Po ślubie Wojtek wprowadził się do Nadii i jej mamy. Do domu wpadał rzadko. Jakby od razu stał się dorosły. Po studiach dostał pracę w największej firmie budowlanej w mieście. Rok później urodził im się syn. W małym mieszkanku zrobiło się ciasno, więc Wojtek zaczął budować dom. Sam go projektował, sam stawiał. Pomagali mu przyjaciele i ojciec, który wsparł go finansowo.

Antek w tym czasie skończył szkołę i po raz pierwszy nie poszedł w ślady brata — poszedł na prawo. Wyraził się z lekceważeniem, iż budowa to zajęcie dla nieudaczników. Mądrzy ludzie powinni pracować głową, nie rękami.

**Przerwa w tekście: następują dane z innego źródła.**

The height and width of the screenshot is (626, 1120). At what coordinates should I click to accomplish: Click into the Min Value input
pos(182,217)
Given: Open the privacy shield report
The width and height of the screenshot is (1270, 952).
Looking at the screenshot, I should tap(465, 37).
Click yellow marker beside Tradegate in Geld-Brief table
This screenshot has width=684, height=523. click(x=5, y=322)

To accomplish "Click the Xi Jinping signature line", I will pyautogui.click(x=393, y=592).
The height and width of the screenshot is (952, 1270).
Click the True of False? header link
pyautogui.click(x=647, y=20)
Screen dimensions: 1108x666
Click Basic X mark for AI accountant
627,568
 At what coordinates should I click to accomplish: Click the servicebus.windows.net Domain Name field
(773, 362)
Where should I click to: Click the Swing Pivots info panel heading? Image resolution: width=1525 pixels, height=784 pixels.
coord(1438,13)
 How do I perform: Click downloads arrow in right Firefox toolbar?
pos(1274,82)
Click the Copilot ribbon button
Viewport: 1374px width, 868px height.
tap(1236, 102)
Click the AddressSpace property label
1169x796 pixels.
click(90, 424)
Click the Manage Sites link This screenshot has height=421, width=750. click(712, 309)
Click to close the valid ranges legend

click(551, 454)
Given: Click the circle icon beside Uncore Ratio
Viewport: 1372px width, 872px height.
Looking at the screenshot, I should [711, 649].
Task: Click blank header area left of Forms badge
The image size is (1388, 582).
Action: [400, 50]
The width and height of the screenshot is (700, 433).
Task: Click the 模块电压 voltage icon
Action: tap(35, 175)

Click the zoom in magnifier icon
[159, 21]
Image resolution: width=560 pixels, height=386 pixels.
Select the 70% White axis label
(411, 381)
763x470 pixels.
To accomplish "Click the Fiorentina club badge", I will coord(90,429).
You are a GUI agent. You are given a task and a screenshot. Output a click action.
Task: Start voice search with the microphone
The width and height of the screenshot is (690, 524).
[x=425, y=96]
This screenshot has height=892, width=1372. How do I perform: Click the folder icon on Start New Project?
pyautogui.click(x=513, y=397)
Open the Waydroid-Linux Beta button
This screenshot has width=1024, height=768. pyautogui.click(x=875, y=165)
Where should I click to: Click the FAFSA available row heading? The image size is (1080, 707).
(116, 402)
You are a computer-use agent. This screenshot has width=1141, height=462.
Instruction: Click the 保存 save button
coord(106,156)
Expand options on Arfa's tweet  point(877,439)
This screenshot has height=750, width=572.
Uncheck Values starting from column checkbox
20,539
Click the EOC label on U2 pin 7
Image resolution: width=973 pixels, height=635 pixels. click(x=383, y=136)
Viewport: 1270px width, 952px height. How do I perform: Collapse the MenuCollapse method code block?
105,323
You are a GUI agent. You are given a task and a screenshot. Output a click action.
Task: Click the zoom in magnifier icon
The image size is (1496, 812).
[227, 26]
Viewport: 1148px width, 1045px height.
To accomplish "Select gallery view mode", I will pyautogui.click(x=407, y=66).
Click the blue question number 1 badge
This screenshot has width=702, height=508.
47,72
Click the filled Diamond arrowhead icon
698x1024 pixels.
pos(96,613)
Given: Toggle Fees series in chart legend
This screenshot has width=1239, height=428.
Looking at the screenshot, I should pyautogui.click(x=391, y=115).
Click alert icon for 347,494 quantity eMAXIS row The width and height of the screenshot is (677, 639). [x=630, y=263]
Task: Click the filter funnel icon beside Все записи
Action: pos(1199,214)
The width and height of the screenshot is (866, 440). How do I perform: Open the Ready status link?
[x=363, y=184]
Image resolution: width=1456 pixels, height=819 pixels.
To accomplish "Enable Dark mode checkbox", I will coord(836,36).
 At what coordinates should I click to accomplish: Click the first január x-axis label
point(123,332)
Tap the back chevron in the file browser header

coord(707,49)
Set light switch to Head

Pewnego dnia mama wysłała Antka do brata z ubraniami dla rosnącego siostrzeńca. Nadia zaokrągliła się, stała się bardziej kobieca i piękna. Antek się zaczerwienił i mruknął coś, wręczając jej paczkę.

— Wejdź — zaśmiała się Nadia, wciągając go do przedpokoju. — Wojtek wyjechał w delegację, a w łazience zerwała mi się linka. Naprawisz? On wróci dopiero za trzy dni, a ja nie mam na czym suszyć bieliznyI w końcu, gdy mała Zosia przyszła na świat, a Antek spojrzał na Nadie trzymającą ich córeczkę, zrozumiał, iż czas leczy choćby najgłębsze rany i iż miłość zawsze znajdzie drogę, choćby przez gąszcz wątpliwości i bólu.